Reiko (Takamine Hideko) & Koji (Kayama Yūzō) in 'Yearning' (Naruse Mikio, 1964)

EssayPart of Issue #4: From Behind the Wall

In Ozu Yasujirō’s final film, 1962’s An Autumn Afternoon, an elderly widower runs into a former subordinate from his navy days by pure happenstance, and the two decide to have a drink together. As an old marching song wafts from the bar’s radio, the younger man—in one of the director’s most explicit references to WWII—asks the older one, “If Japan had won the war, how would things be?” The two conjure an imagined scenario together, one where they’re drinking at a bar in New York City, and the Americans are the ones who remained unwillingly tethered to their homeland. In signature Ozu fashion, these lines come forth with a disarming levity, which makes the unequivocal sadness surrounding them all the more rupturing, perpetuating a pall of dashed opportunity over the rest of the film, while diagnosing a national sense of displacement.

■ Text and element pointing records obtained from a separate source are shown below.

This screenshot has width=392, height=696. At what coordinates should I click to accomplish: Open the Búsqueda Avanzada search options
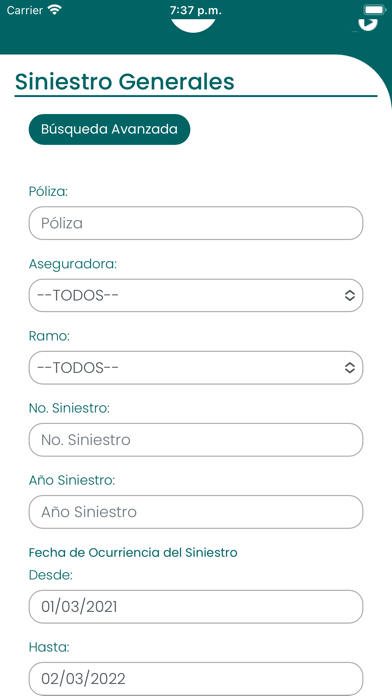tap(109, 129)
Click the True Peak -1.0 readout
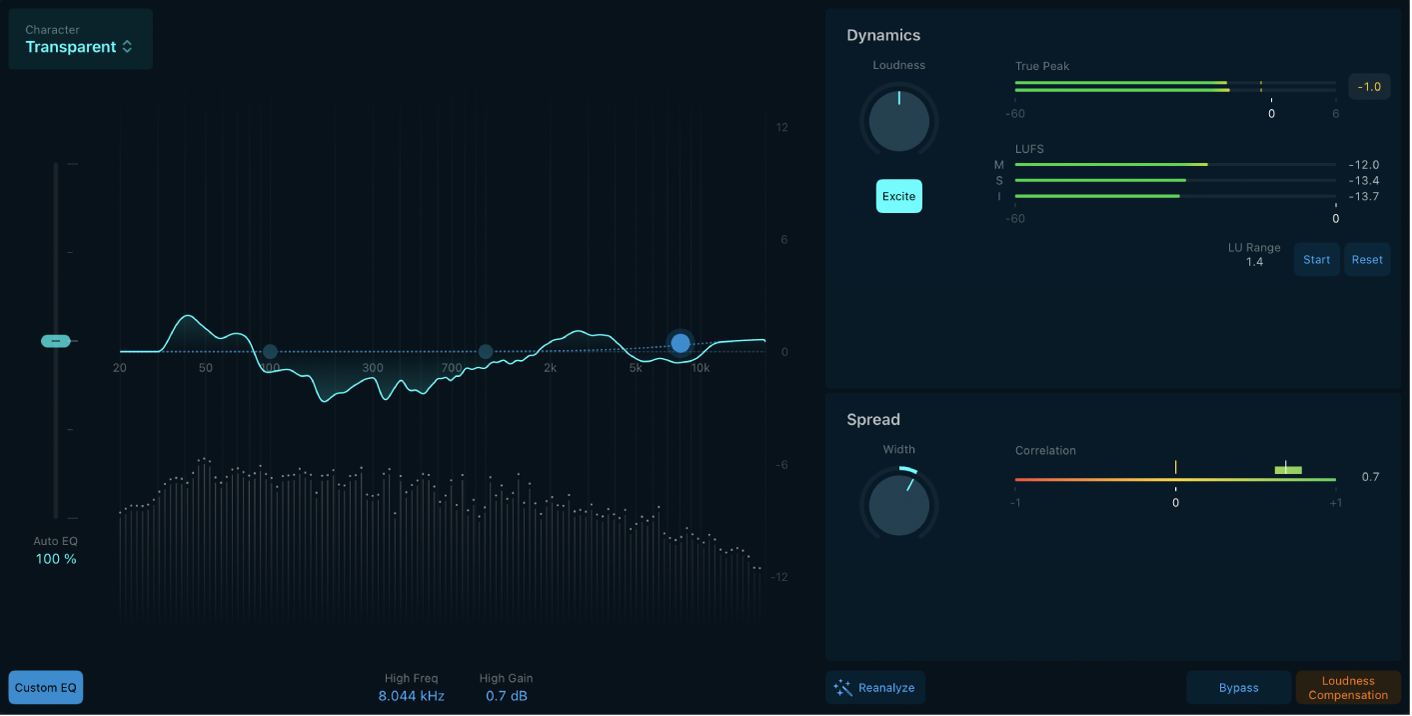 point(1368,86)
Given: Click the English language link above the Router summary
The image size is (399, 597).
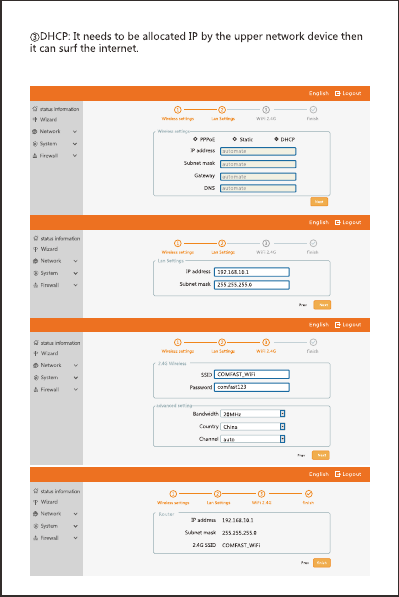Looking at the screenshot, I should (319, 474).
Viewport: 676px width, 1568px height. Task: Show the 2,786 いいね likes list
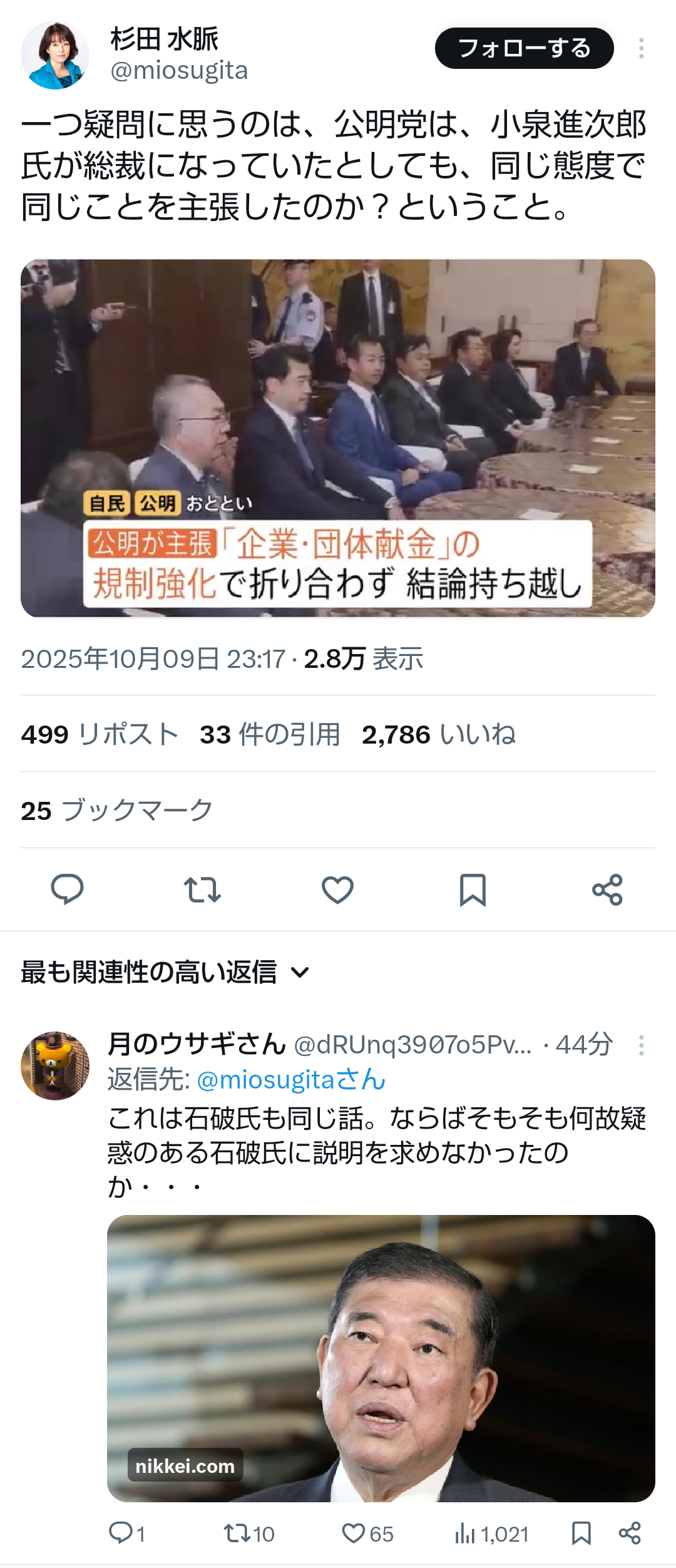coord(439,734)
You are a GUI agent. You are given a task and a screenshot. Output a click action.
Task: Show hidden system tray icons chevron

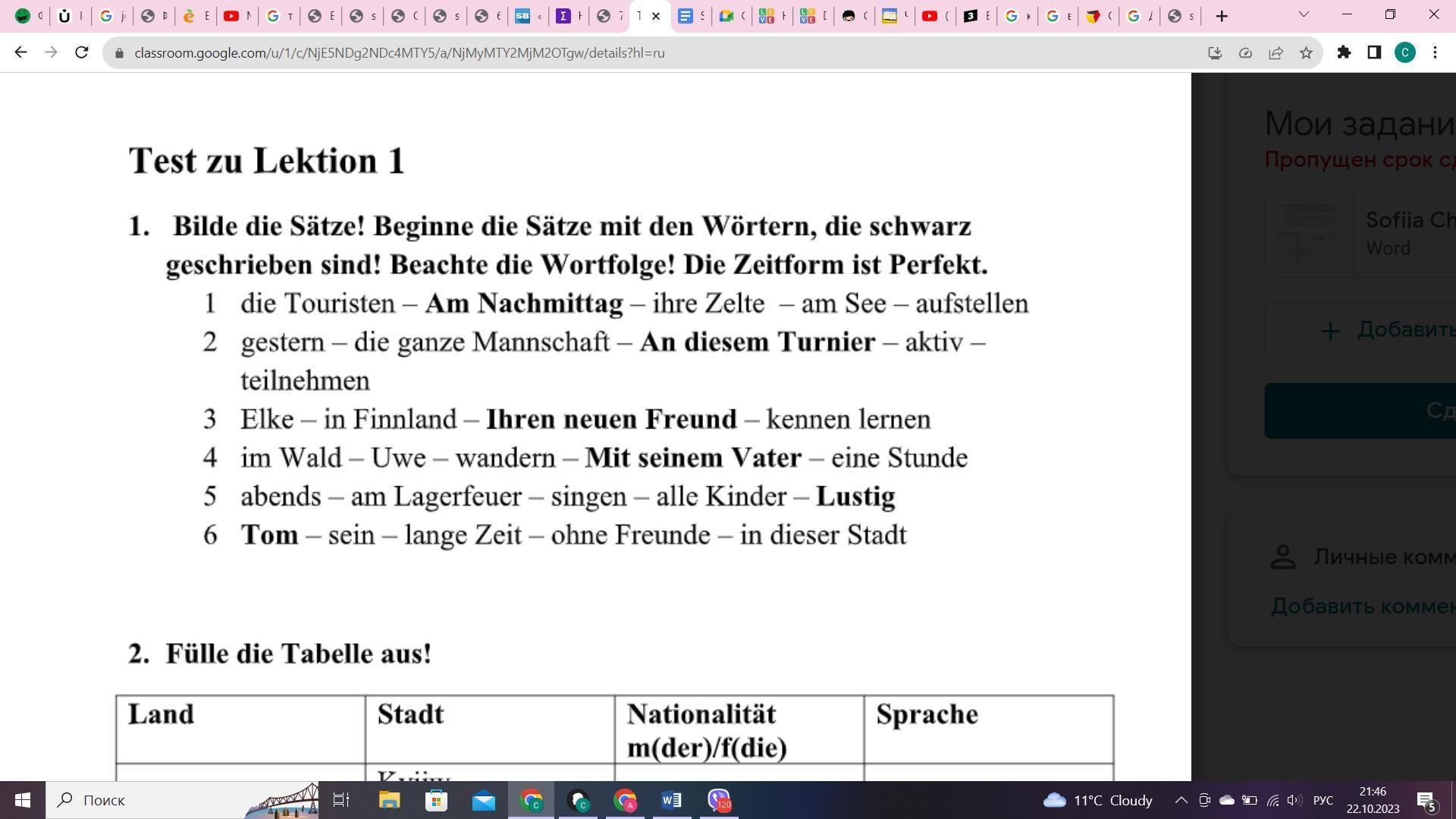pos(1181,800)
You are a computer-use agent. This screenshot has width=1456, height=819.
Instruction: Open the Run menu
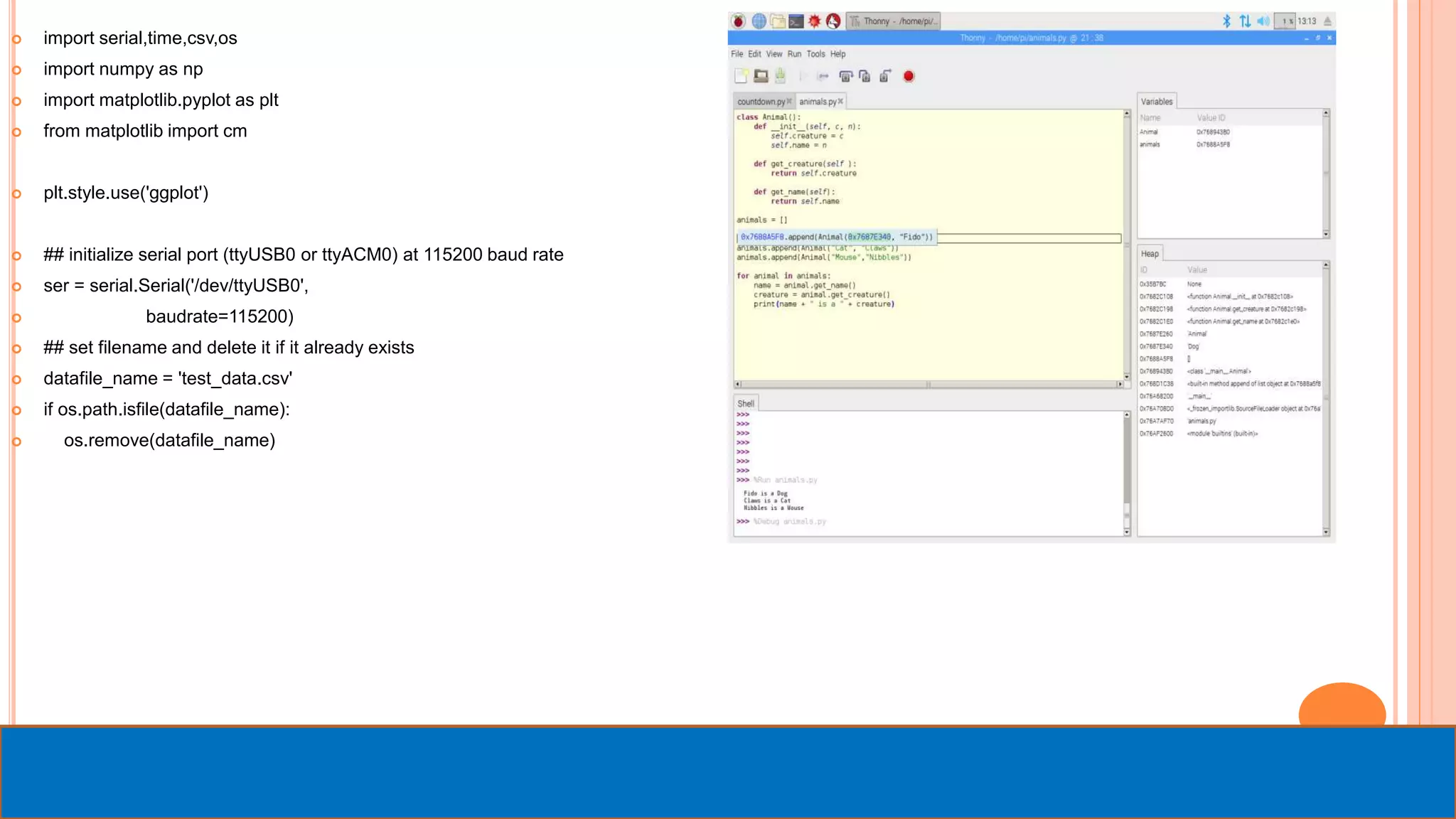(x=794, y=54)
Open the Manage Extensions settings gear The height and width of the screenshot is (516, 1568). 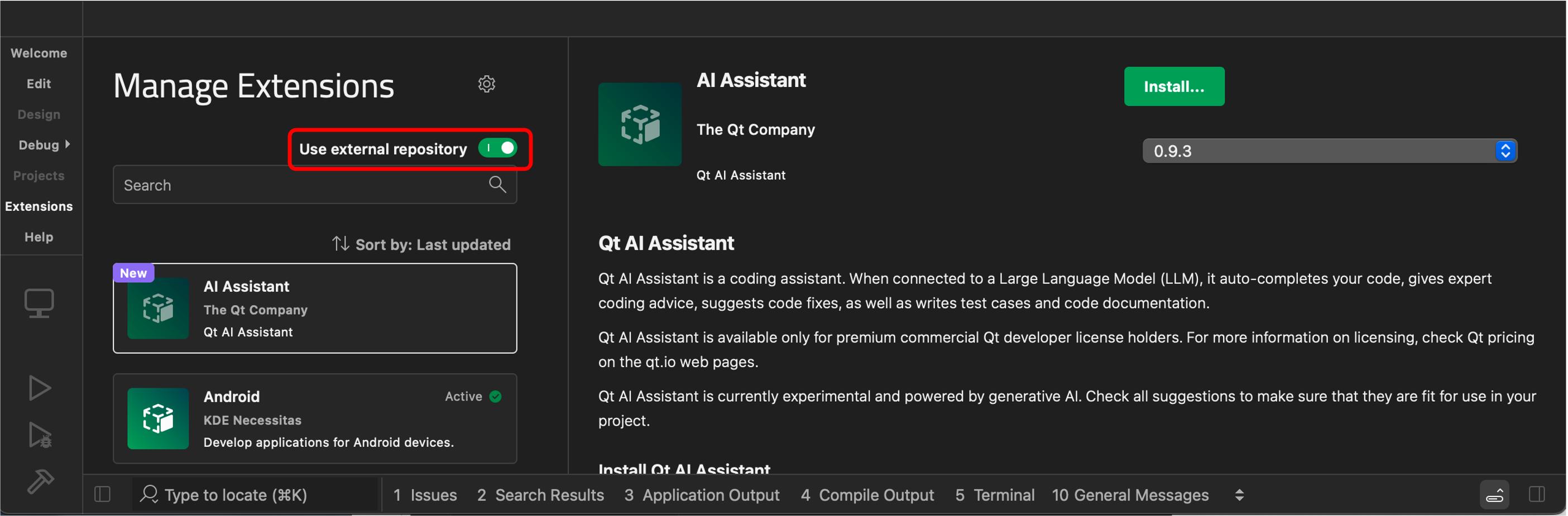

In Naruse Mikio’s own final film Scattered Clouds (1967), a young businessman and his wife, Yumiko (Tsukasa Yoko) are soon to leave for Washington, D.C., but on that very same day of learning of his expatriating promotion, the husband is struck and killed by a car, driven by Mishima (Kayama Yūzō). Thus, his wife is effectively left to drift around varying Japan environs, some similarly defined by transience (she spends a significant amount of time at a family owned inn), and like many a Naruse protagonist, comes to embody that stray sentiment of Ozu’s film: thoughts of a move elsewhere, not just necessarily abroad, that manifest themselves through numerous channels. Like Ozu’s film, Naruse’s characters’ own dislocation is inextricable from the war, but such a palpable waywardness can be gleaned from the most banal of circumstances, that still manage to carry as much weight as a cross-continental move westward would, such as moving house, or perhaps a change in employment.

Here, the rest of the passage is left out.